宙吊り、という……今の俺には最悪な形で。
前もって言っておこう。
すまなかった、と。
◆
―――ああいうのを、スイッチが入った、っていうんだろうねー
のちにアスナはそう語った。
アスナ、そしてアルゴとシドが宙吊りになった瞬間、まさにキリトの表情が「消えた」。アスナは「スイッチが入った」と表現したがそれは本人にとっては「ブレーカーが落ちた」状態だった。度重なる負荷によって、彼の感情は飽和し……吹っ切れた。
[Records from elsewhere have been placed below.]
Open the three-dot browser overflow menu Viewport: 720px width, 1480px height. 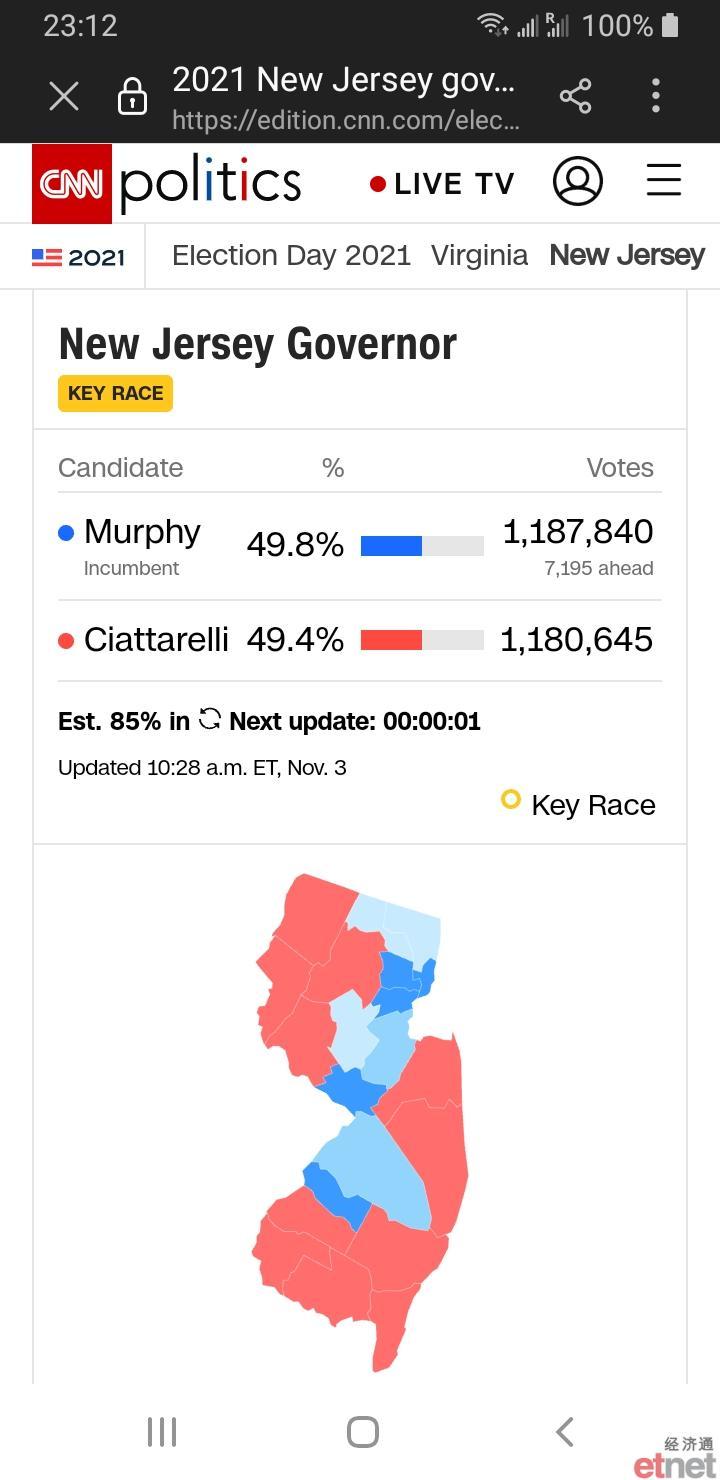tap(656, 96)
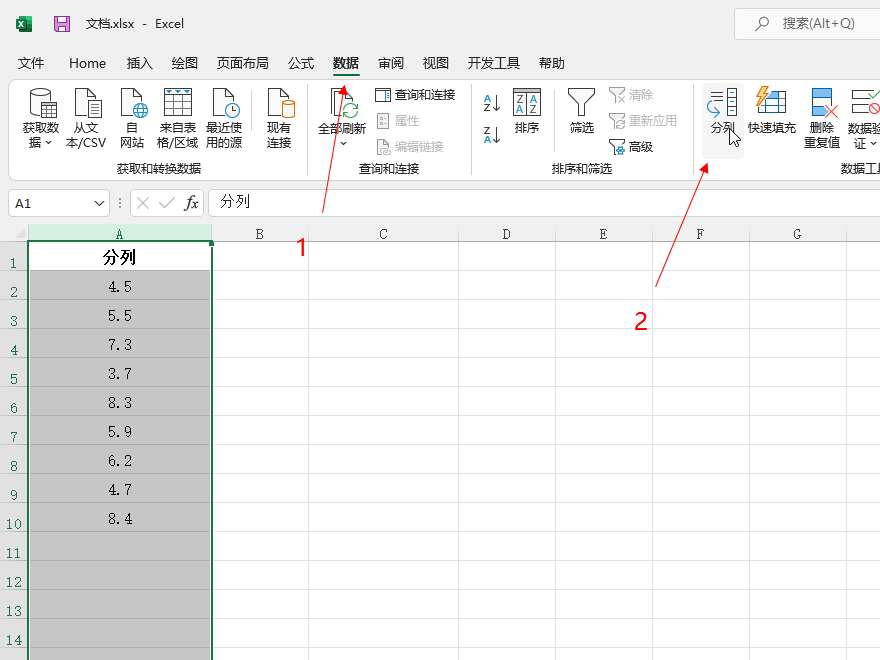
Task: Click the Flash Fill (快速填充) icon
Action: click(x=771, y=104)
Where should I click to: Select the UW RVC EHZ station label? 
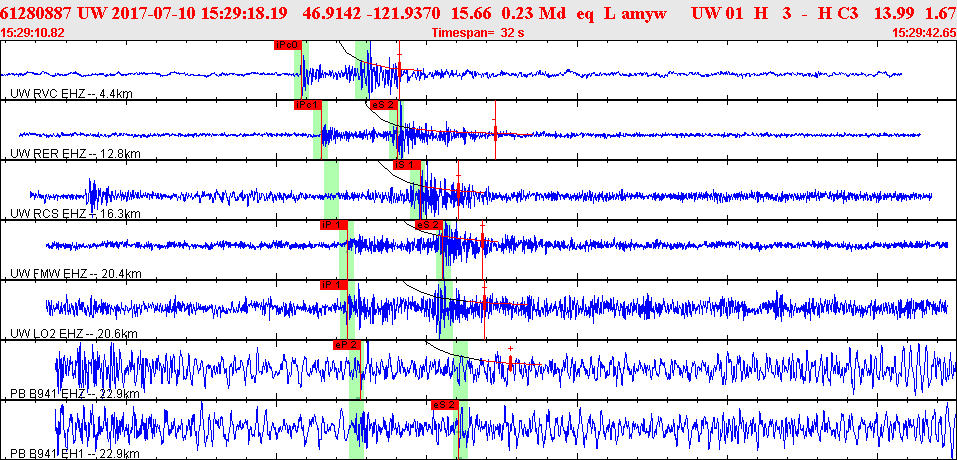(x=70, y=94)
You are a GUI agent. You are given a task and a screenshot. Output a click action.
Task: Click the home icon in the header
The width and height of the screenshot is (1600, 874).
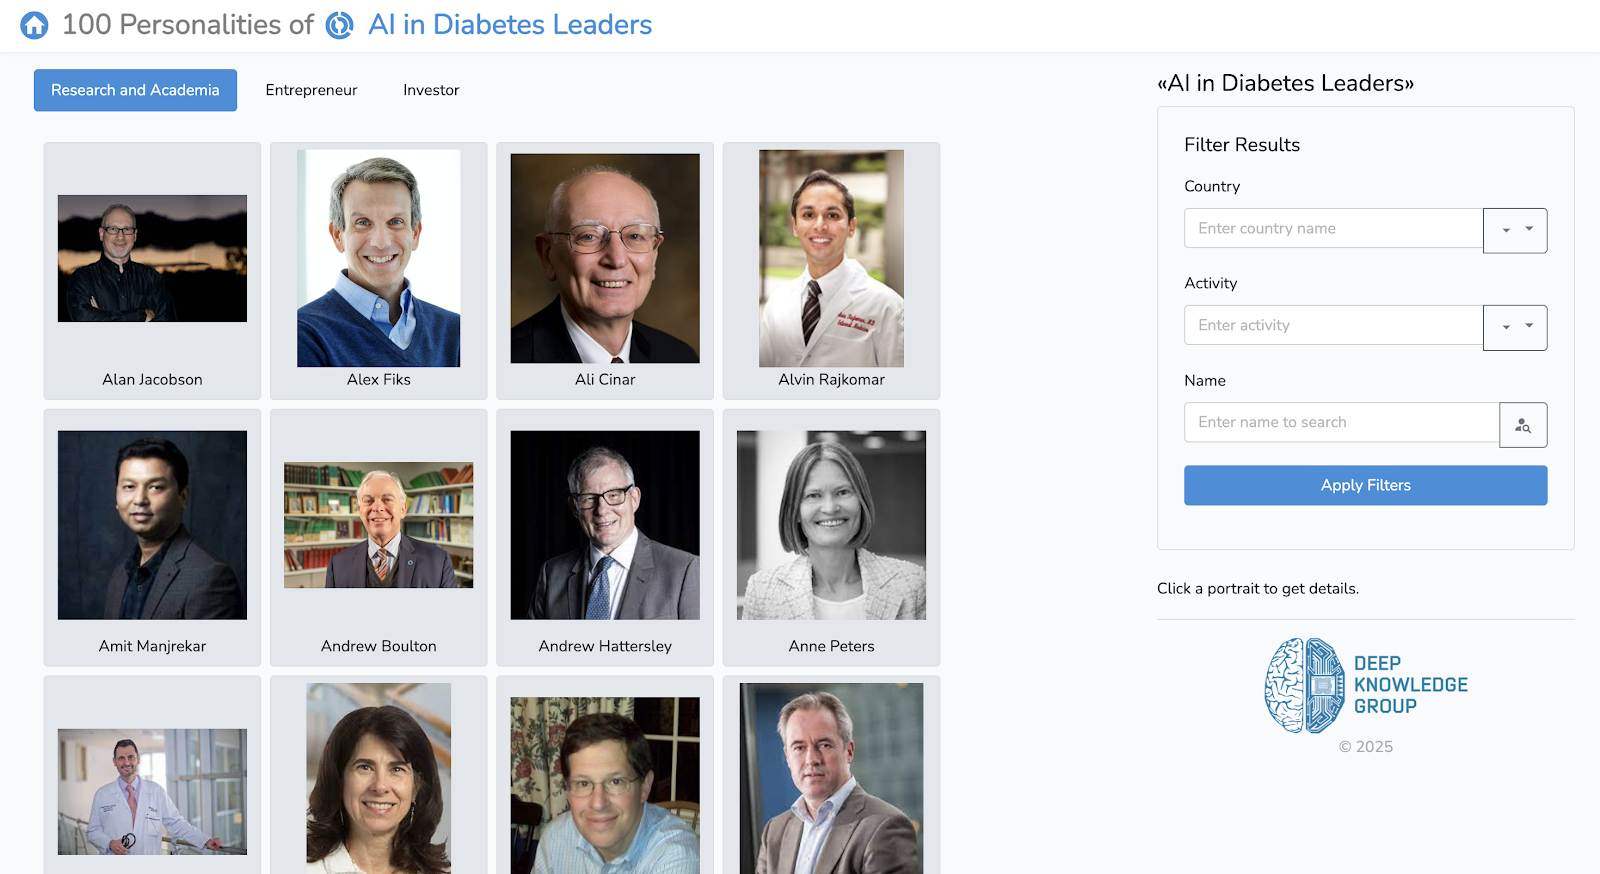34,25
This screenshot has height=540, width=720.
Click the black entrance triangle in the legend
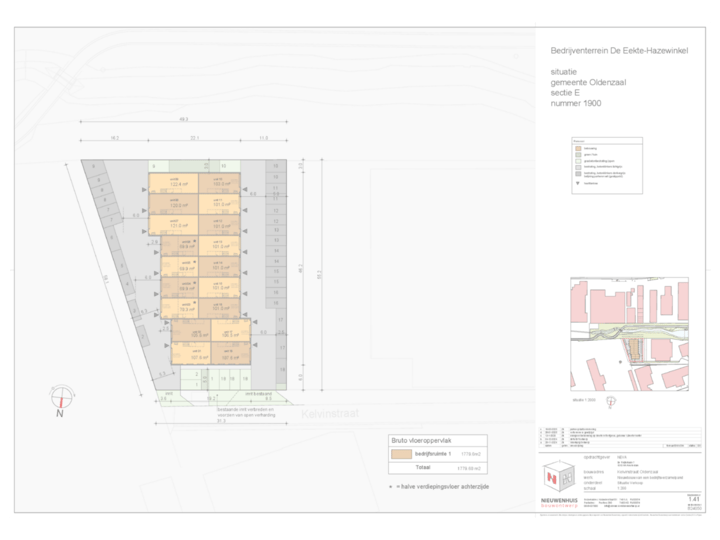point(576,182)
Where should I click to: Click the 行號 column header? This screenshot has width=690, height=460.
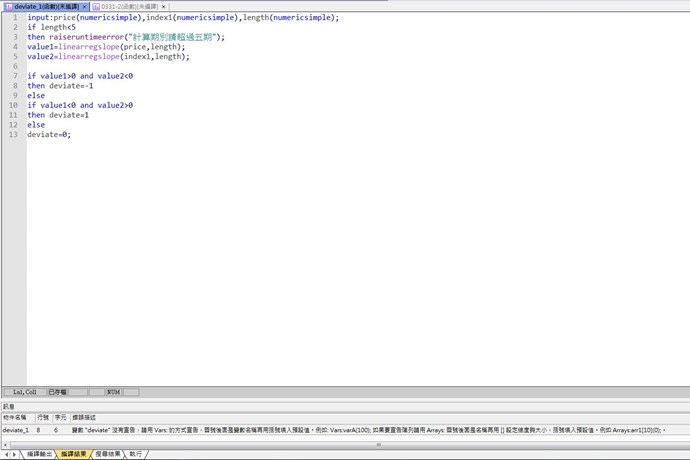point(43,417)
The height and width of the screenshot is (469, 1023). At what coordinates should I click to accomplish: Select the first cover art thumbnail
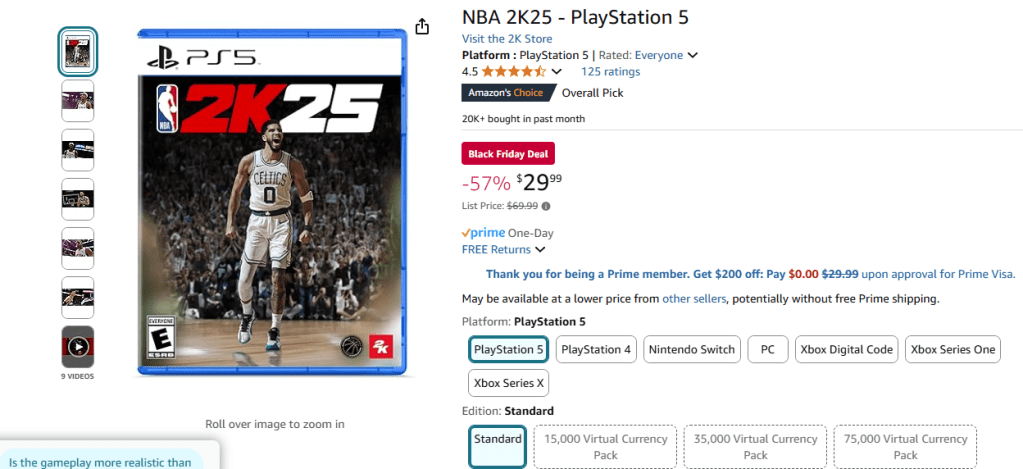click(x=78, y=51)
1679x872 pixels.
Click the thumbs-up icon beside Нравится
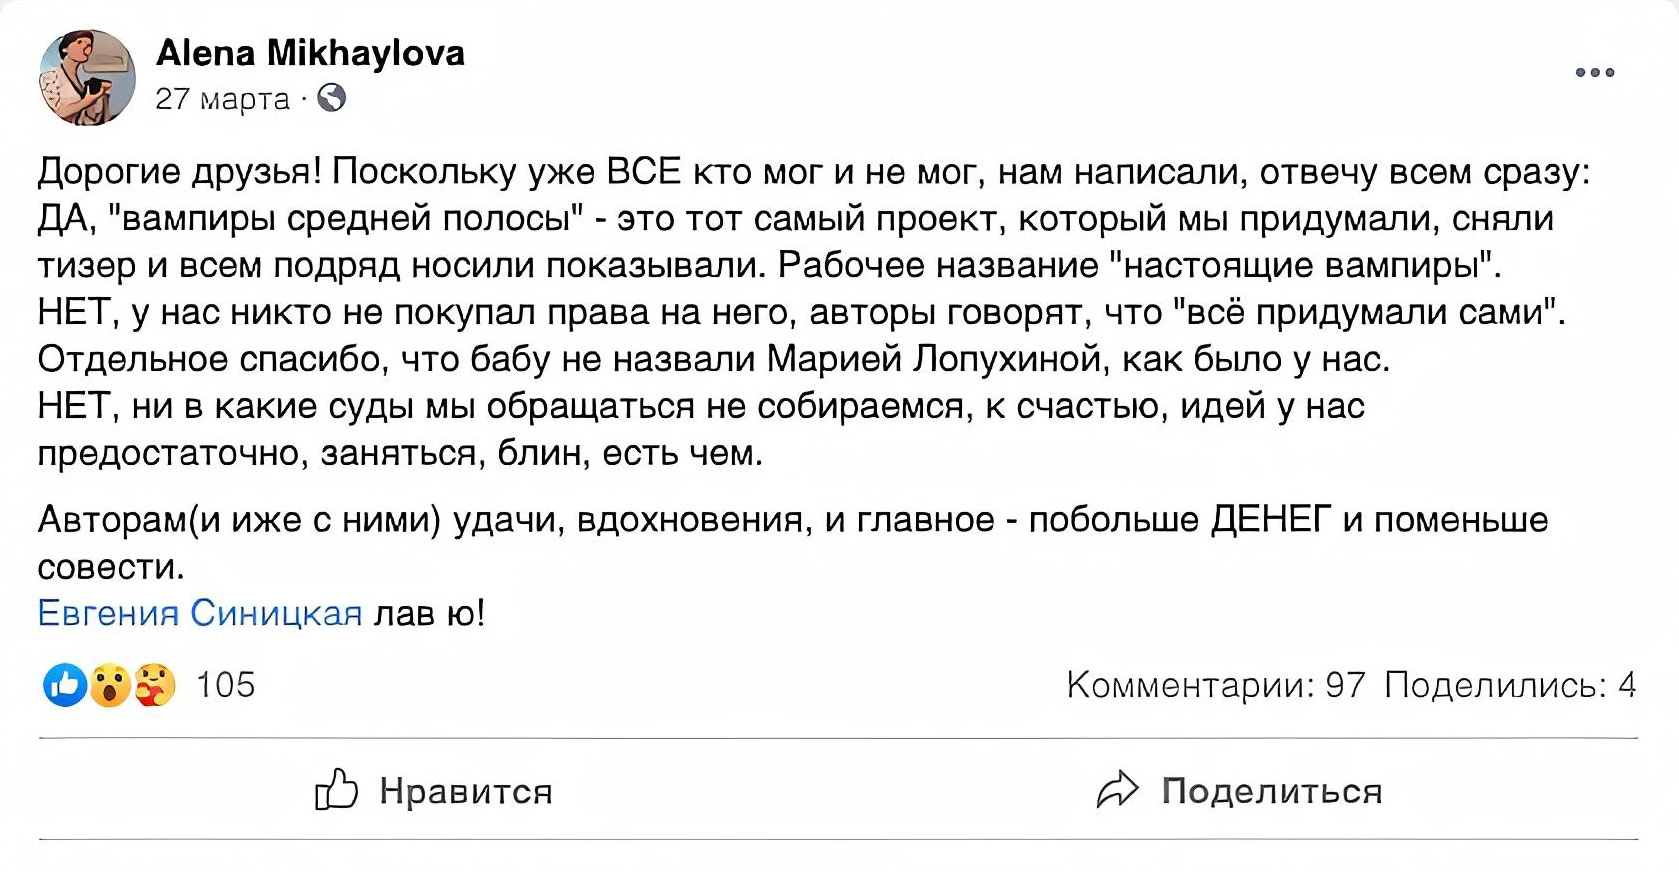(337, 789)

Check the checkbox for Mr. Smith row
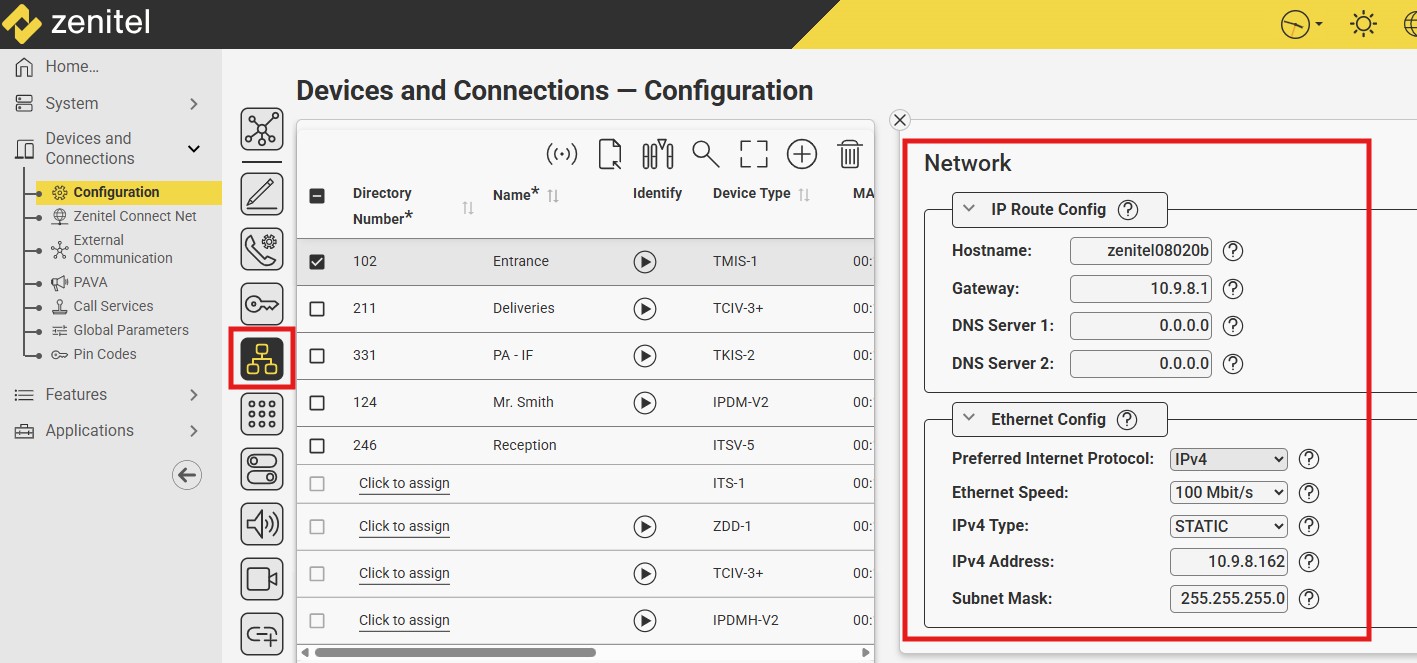(x=317, y=403)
一瞬での……アスナのレイピアを抜く暇すらない速さでの跳躍。
そのまま背中の剣を抜いて彼女の足を取った縄を切断。
「っ……きゃ、み。見た!? ……って、え……?」
しりもちをついて……同時にめくれたスカートを慌てて直す、アスナ。普段のキリトであれば慌てて否定しただろう状況だが、ブレーカーの落ちたキリトは無表情にその姿を一瞥しただけで、そのままあさっての方向……アルゴ、シドのほうを見やる。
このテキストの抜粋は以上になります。